* What is needed
Copy out every line holding the string "blijft" from the records below.

* Supplied records
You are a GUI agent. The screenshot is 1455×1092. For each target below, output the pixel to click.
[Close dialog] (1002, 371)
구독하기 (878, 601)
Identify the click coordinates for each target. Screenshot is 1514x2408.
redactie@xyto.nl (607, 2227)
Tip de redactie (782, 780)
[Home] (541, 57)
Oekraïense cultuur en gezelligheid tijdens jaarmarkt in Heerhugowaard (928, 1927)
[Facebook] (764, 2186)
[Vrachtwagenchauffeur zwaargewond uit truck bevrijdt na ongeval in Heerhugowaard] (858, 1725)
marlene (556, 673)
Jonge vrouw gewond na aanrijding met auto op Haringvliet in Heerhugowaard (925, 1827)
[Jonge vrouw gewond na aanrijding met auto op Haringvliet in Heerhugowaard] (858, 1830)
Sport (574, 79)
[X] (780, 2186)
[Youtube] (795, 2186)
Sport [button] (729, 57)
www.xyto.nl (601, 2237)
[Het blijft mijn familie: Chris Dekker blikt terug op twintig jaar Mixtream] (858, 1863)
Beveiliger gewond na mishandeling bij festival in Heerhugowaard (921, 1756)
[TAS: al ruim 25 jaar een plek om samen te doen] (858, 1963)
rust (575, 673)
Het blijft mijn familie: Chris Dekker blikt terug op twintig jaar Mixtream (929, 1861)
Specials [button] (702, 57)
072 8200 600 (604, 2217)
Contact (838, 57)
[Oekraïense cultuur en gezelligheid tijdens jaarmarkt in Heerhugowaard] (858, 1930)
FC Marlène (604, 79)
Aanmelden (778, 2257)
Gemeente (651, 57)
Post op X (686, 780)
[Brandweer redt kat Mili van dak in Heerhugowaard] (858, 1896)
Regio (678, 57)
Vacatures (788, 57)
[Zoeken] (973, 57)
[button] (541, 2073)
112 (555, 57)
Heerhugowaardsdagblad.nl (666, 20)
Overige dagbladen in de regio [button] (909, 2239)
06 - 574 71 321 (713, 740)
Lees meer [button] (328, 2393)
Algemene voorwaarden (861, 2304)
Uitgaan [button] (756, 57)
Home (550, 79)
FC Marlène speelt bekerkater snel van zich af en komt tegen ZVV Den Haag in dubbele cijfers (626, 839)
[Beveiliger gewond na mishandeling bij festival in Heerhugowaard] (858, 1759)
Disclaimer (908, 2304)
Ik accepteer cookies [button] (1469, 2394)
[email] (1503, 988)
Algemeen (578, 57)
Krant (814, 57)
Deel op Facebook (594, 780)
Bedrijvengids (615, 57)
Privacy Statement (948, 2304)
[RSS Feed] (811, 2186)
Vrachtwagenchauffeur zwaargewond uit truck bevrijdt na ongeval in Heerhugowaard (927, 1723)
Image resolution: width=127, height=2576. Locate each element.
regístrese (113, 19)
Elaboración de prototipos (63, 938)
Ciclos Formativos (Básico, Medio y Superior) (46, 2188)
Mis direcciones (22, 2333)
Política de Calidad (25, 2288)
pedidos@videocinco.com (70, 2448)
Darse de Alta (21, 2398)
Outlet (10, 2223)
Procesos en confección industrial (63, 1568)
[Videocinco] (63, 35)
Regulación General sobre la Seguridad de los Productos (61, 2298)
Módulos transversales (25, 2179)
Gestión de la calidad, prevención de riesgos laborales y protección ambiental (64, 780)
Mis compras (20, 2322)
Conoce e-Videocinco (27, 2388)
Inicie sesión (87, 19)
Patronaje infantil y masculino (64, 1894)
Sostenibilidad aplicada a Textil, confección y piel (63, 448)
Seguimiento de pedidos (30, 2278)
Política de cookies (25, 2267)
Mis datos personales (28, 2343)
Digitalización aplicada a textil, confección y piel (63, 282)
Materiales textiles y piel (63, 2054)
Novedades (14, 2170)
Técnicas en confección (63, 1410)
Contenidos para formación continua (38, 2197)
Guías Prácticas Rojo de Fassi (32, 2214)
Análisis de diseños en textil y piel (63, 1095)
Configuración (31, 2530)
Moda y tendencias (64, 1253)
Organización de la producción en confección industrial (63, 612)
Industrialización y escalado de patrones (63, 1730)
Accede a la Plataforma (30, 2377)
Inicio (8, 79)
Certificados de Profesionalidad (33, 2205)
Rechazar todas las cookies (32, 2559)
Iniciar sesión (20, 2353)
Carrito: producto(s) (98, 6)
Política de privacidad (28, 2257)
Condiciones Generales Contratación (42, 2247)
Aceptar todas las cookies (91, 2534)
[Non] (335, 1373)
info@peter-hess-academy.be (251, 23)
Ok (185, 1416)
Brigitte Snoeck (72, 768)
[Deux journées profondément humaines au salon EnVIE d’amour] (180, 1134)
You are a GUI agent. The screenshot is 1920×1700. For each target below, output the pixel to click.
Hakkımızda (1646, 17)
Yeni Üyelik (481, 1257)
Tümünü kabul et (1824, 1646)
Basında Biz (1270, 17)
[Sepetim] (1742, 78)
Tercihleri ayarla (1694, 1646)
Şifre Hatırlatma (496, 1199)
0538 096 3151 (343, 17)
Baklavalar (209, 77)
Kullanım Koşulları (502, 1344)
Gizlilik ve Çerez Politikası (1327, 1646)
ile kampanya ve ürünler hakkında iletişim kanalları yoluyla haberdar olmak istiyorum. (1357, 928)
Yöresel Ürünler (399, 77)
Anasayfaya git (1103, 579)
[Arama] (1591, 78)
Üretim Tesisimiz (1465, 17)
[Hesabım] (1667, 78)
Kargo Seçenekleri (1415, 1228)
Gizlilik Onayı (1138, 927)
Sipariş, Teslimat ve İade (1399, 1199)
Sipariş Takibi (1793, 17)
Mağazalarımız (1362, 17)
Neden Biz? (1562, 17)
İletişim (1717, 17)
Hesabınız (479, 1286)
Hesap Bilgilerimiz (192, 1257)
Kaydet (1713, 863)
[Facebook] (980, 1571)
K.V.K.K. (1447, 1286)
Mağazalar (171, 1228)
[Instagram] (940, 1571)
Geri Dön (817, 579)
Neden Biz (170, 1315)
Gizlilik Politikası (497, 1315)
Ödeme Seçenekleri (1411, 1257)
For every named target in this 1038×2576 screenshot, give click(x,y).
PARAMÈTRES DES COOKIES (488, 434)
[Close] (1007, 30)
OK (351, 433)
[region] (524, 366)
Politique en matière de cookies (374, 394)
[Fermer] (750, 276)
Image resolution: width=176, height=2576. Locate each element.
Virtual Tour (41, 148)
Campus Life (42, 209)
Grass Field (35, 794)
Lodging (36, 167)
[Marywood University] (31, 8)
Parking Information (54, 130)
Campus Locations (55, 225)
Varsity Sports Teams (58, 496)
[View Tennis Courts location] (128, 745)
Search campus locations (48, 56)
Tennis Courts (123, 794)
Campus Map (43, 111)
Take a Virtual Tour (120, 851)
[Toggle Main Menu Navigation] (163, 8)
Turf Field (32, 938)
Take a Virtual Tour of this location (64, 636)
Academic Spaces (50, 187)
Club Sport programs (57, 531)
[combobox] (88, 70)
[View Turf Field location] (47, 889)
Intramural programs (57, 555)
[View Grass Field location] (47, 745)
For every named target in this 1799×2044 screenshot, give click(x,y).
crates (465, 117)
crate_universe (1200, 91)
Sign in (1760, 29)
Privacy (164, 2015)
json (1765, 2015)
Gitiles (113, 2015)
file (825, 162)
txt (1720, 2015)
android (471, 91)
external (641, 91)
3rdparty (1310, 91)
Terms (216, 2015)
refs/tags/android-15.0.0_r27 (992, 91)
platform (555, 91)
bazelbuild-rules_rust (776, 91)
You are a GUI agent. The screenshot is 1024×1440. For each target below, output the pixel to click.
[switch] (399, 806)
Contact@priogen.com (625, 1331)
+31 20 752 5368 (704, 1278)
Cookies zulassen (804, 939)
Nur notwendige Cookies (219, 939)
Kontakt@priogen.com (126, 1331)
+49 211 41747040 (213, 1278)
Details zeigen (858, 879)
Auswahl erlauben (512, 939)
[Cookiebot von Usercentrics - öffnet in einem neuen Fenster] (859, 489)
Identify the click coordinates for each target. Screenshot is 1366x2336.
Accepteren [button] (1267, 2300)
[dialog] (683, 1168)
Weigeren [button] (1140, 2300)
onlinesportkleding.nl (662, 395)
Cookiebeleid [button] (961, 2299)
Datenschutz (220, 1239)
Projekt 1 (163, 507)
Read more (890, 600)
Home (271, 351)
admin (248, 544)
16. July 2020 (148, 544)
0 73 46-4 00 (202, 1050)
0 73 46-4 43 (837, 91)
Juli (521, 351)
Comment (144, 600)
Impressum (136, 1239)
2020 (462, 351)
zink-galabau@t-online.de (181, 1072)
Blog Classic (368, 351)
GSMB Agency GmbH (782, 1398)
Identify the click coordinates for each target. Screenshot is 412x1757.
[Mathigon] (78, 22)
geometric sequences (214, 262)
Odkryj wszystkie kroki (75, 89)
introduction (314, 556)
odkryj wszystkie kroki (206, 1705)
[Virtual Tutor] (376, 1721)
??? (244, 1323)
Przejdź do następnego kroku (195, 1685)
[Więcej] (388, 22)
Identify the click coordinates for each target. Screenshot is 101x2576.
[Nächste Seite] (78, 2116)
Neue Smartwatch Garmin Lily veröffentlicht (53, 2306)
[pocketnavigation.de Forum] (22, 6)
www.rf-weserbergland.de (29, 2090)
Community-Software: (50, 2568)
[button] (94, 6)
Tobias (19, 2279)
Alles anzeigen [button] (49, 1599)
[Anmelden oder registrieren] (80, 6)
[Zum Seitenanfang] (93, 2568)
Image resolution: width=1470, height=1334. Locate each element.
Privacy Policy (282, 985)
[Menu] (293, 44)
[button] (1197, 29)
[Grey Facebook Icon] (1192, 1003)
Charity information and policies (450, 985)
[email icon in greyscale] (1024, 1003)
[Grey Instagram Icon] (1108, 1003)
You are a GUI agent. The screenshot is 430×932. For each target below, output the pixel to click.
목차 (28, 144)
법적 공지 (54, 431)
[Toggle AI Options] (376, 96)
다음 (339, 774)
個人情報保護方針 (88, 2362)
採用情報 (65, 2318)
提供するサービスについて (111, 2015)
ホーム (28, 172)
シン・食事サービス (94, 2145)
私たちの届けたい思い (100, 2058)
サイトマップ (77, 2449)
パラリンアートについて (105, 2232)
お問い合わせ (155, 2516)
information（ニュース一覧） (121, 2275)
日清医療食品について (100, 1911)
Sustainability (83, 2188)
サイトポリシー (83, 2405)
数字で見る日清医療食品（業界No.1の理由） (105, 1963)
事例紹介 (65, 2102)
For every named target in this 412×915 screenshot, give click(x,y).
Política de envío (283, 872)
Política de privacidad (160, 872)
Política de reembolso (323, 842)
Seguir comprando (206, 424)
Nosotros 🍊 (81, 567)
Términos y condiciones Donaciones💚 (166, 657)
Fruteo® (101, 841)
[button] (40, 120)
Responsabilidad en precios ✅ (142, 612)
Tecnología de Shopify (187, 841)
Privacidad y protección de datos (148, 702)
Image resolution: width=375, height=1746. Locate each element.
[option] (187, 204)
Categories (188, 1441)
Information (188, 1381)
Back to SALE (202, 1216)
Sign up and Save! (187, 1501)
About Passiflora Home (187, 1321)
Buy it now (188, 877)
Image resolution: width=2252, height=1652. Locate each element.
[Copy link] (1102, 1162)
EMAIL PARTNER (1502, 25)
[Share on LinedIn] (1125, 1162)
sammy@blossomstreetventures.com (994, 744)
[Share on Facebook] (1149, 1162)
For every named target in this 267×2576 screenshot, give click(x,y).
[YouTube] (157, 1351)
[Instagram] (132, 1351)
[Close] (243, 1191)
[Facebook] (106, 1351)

* Response area
[Het blijft mijn familie: Chris Dekker blikt terug op twintig jaar Mixtream] (858, 1863)
Het blijft mijn familie: Chris Dekker blikt terug op twintig jaar Mixtream (929, 1861)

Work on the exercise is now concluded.